## WHAT THIS TASK INVOLVES
Reproduce the listing below verbatim, line by line, leaving out the pictures.

## PROVIDED ENTRIES
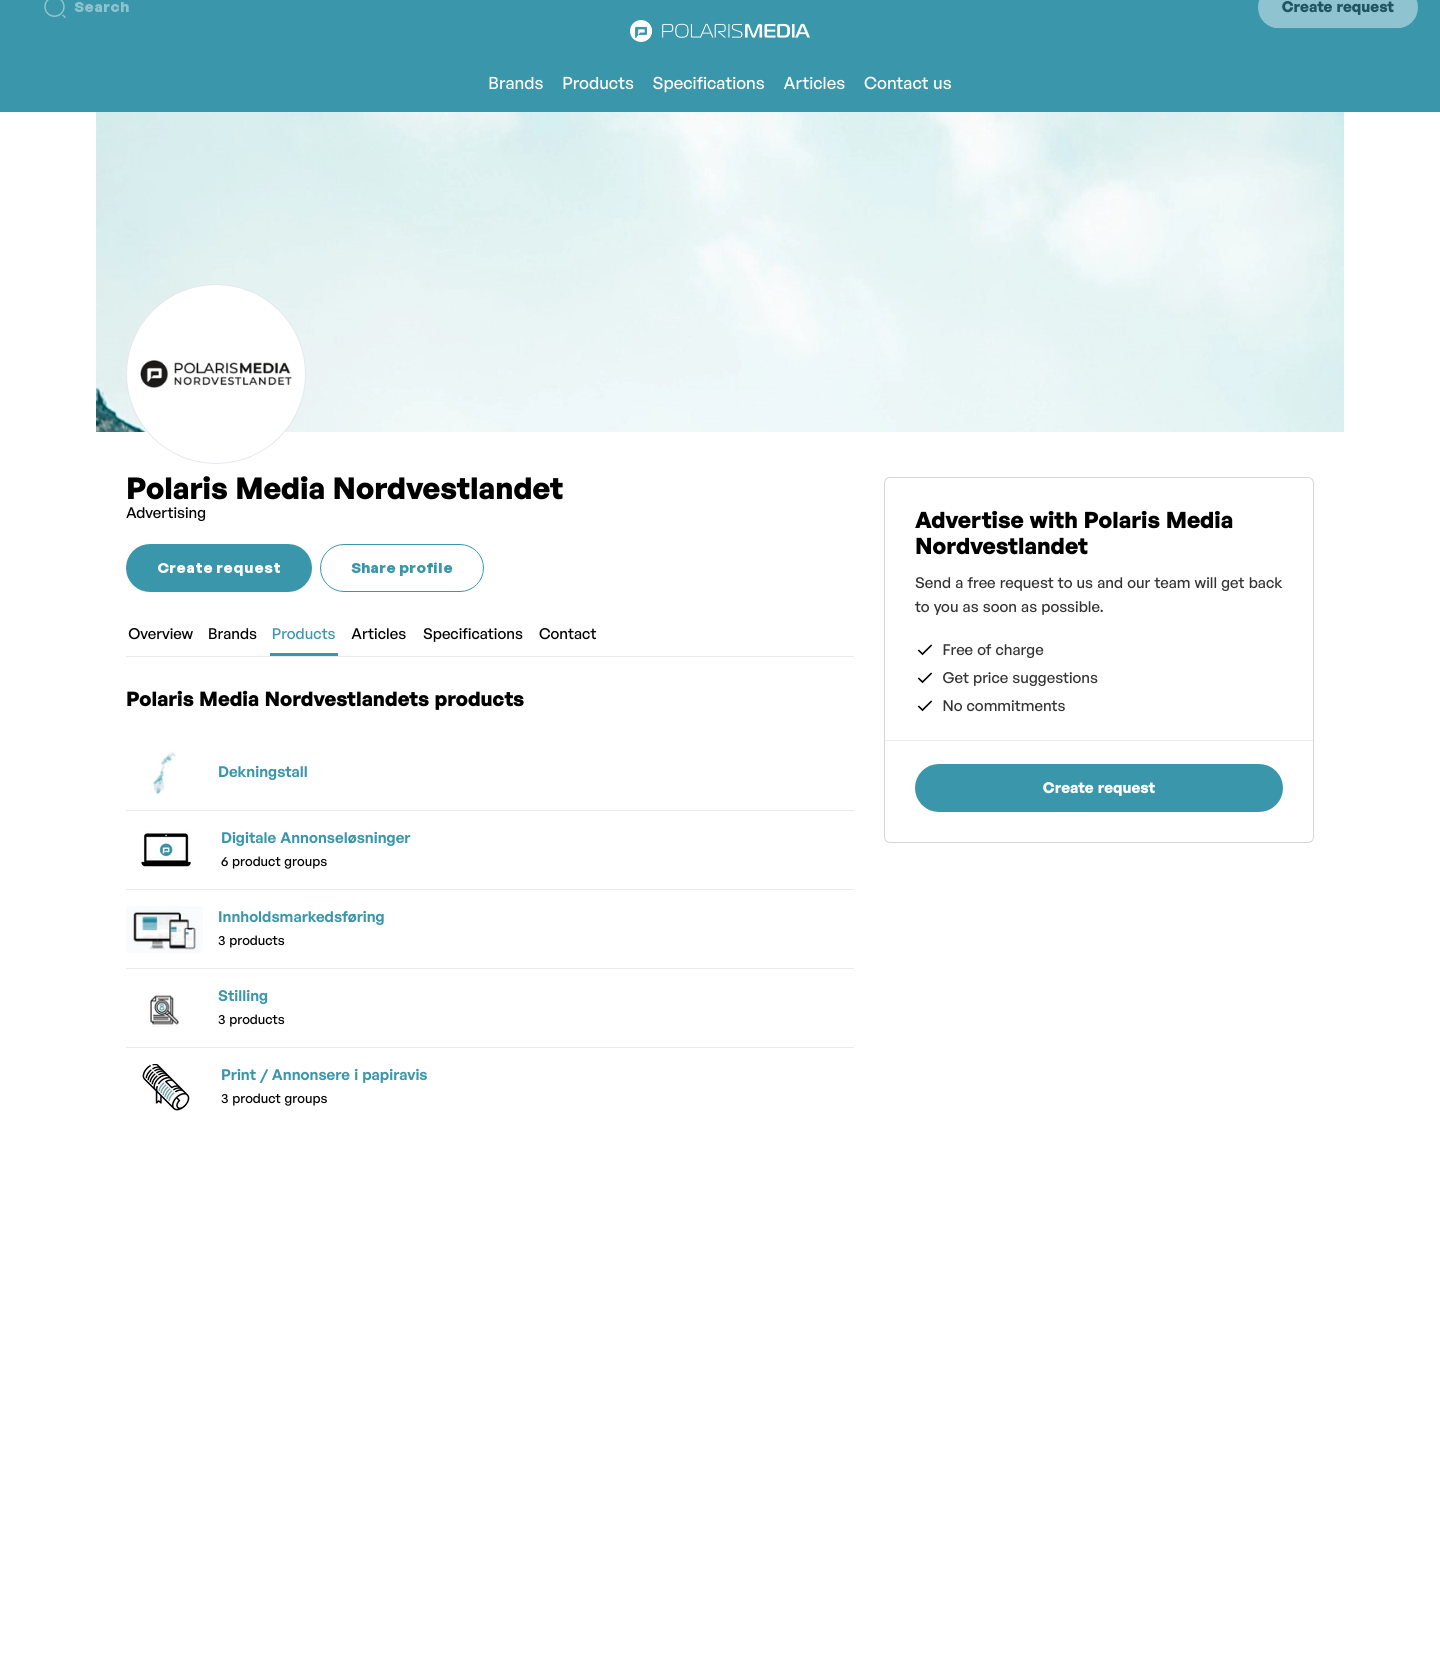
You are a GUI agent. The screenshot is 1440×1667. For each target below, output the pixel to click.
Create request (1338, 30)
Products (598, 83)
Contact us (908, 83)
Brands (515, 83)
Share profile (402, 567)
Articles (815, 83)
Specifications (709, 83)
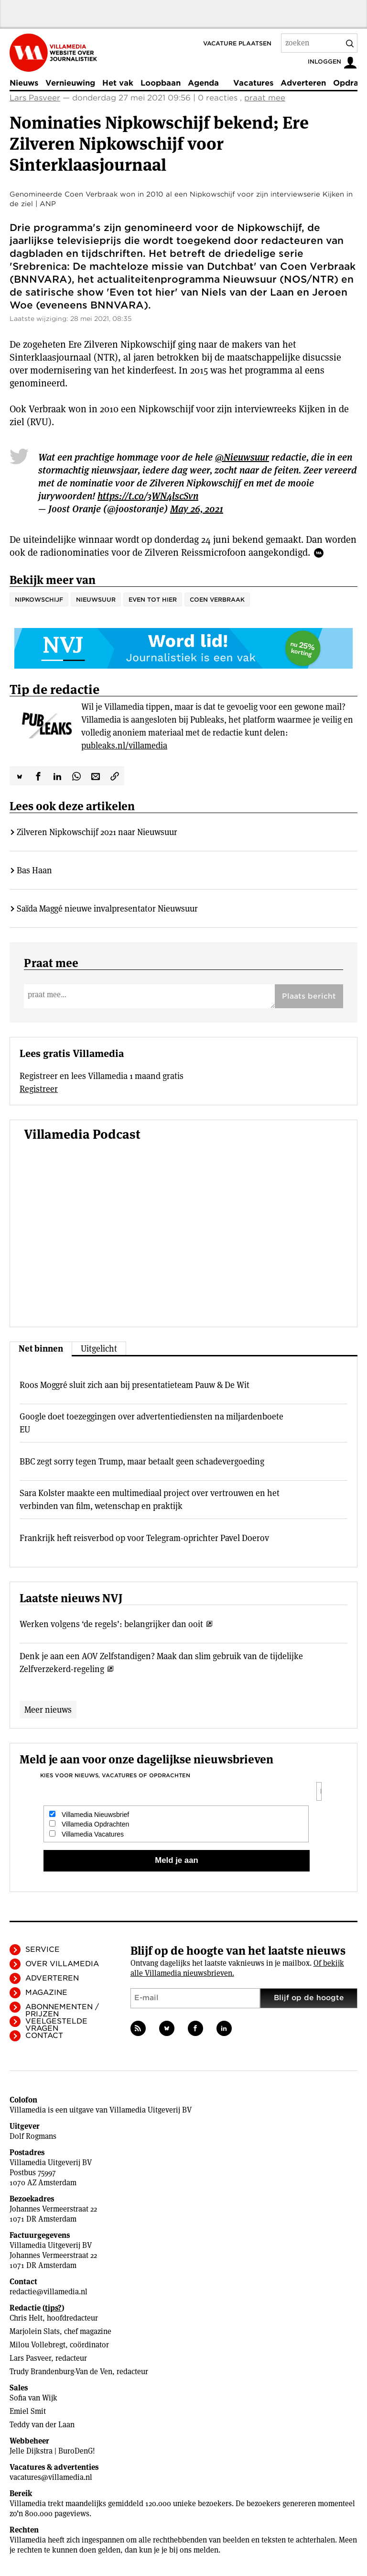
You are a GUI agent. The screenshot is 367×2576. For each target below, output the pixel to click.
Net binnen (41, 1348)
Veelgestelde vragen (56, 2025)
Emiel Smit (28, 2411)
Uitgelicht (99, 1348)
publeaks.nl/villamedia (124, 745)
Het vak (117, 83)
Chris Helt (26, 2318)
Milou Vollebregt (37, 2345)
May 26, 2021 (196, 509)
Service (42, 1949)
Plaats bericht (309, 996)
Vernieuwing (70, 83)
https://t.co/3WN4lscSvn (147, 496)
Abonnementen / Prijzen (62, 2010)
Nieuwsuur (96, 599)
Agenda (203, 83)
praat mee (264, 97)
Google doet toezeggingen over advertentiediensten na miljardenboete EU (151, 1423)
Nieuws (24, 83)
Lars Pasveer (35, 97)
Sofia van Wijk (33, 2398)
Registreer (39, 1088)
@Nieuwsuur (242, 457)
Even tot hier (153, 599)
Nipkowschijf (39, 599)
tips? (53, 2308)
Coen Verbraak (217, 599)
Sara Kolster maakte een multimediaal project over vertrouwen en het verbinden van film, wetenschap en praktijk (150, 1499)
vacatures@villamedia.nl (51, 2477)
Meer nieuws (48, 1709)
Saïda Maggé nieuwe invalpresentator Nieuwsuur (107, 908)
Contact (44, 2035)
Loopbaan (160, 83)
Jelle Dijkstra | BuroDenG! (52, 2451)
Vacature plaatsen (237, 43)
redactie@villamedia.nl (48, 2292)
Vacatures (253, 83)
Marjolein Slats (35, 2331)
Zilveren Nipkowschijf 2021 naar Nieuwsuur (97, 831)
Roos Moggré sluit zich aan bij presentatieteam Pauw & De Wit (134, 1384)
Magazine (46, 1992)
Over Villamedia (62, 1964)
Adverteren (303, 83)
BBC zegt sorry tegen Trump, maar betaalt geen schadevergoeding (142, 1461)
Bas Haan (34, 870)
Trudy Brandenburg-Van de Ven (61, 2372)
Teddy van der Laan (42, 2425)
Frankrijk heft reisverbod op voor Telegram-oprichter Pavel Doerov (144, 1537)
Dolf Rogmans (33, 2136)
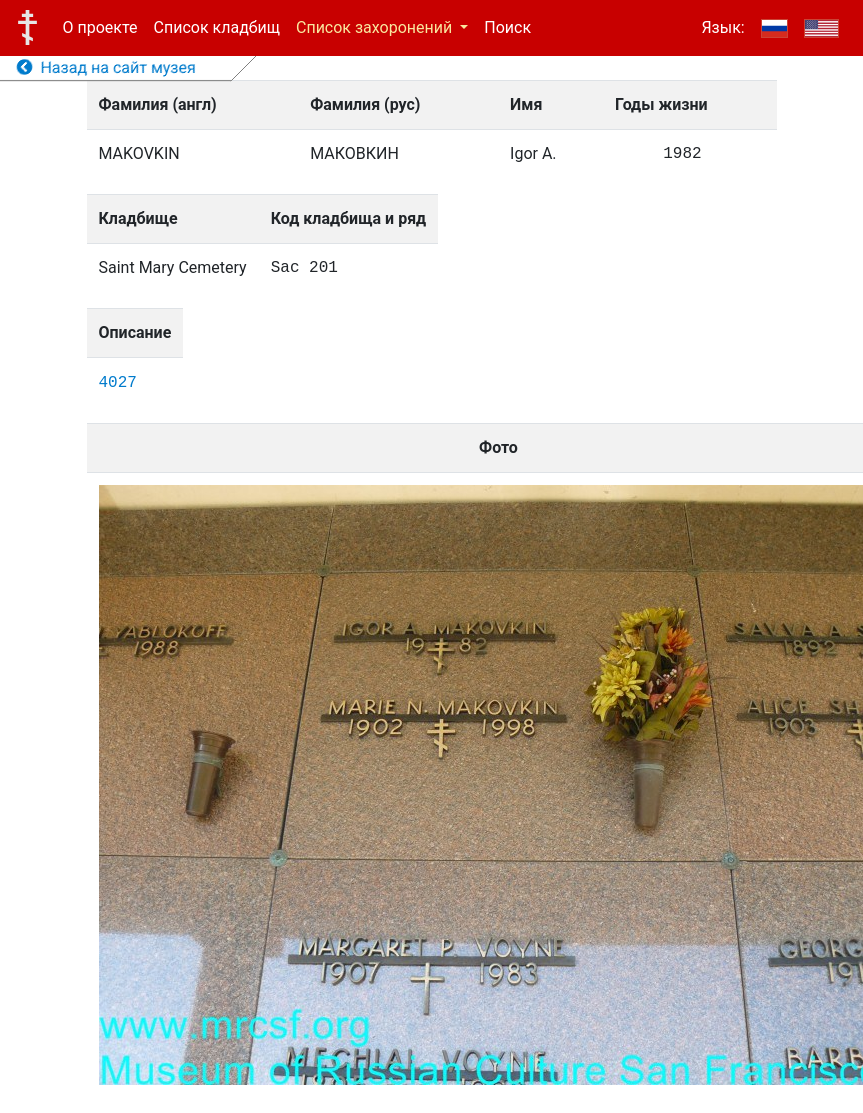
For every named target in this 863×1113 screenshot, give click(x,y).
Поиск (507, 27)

## THE SOLUTION
You are a GUI agent. The screenshot is 1440×1667. For each target below, output the pixel to click.
Create request (1338, 30)
Products (598, 83)
Contact us (908, 83)
Brands (515, 83)
Share profile (402, 567)
Articles (815, 83)
Specifications (709, 83)
You are a GUI agent. The screenshot is 367×2576. For each target below, output the pixel to click.
Net binnen (41, 1348)
Veelgestelde vragen (56, 2025)
Emiel Smit (28, 2411)
Uitgelicht (99, 1348)
publeaks.nl/villamedia (124, 745)
Het vak (117, 83)
Chris Helt (26, 2318)
Milou Vollebregt (37, 2345)
May 26, 2021 (196, 509)
Service (42, 1949)
Plaats bericht (309, 996)
Vernieuwing (70, 83)
https://t.co/3WN4lscSvn (147, 496)
Abonnementen / Prijzen (62, 2010)
Nieuwsuur (96, 599)
Agenda (203, 83)
praat mee (264, 97)
Google doet toezeggingen over advertentiediensten na miljardenboete EU (151, 1423)
Nieuws (24, 83)
Lars Pasveer (35, 97)
Sofia van Wijk (33, 2398)
Registreer (39, 1088)
@Nieuwsuur (242, 457)
Even tot hier (153, 599)
Nipkowschijf (39, 599)
tips? (53, 2308)
Coen Verbraak (217, 599)
Sara Kolster maakte een multimediaal project over vertrouwen en het verbinden van film, wetenschap en praktijk (150, 1499)
vacatures@villamedia.nl (51, 2477)
Meer nieuws (48, 1709)
Saïda Maggé nieuwe invalpresentator Nieuwsuur (107, 908)
Contact (44, 2035)
Loopbaan (160, 83)
Jelle Dijkstra | BuroDenG! (52, 2451)
Vacature plaatsen (237, 43)
redactie@villamedia.nl (48, 2292)
Vacatures (253, 83)
Marjolein Slats (35, 2331)
Zilveren Nipkowschijf 2021 naar Nieuwsuur (97, 831)
Roos Moggré sluit zich aan bij presentatieteam Pauw & De Wit (134, 1384)
Magazine (46, 1992)
Over Villamedia (62, 1964)
Adverteren (303, 83)
BBC zegt sorry tegen Trump, maar betaalt geen schadevergoeding (142, 1461)
Bas Haan (34, 870)
Trudy Brandenburg-Van de Ven (61, 2372)
Teddy van der Laan (42, 2425)
Frankrijk heft reisverbod op voor Telegram-oprichter Pavel Doerov (144, 1537)
Dolf Rogmans (33, 2136)
For every named target in this 863×1113 screenshot, give click(x,y).
Поиск (507, 27)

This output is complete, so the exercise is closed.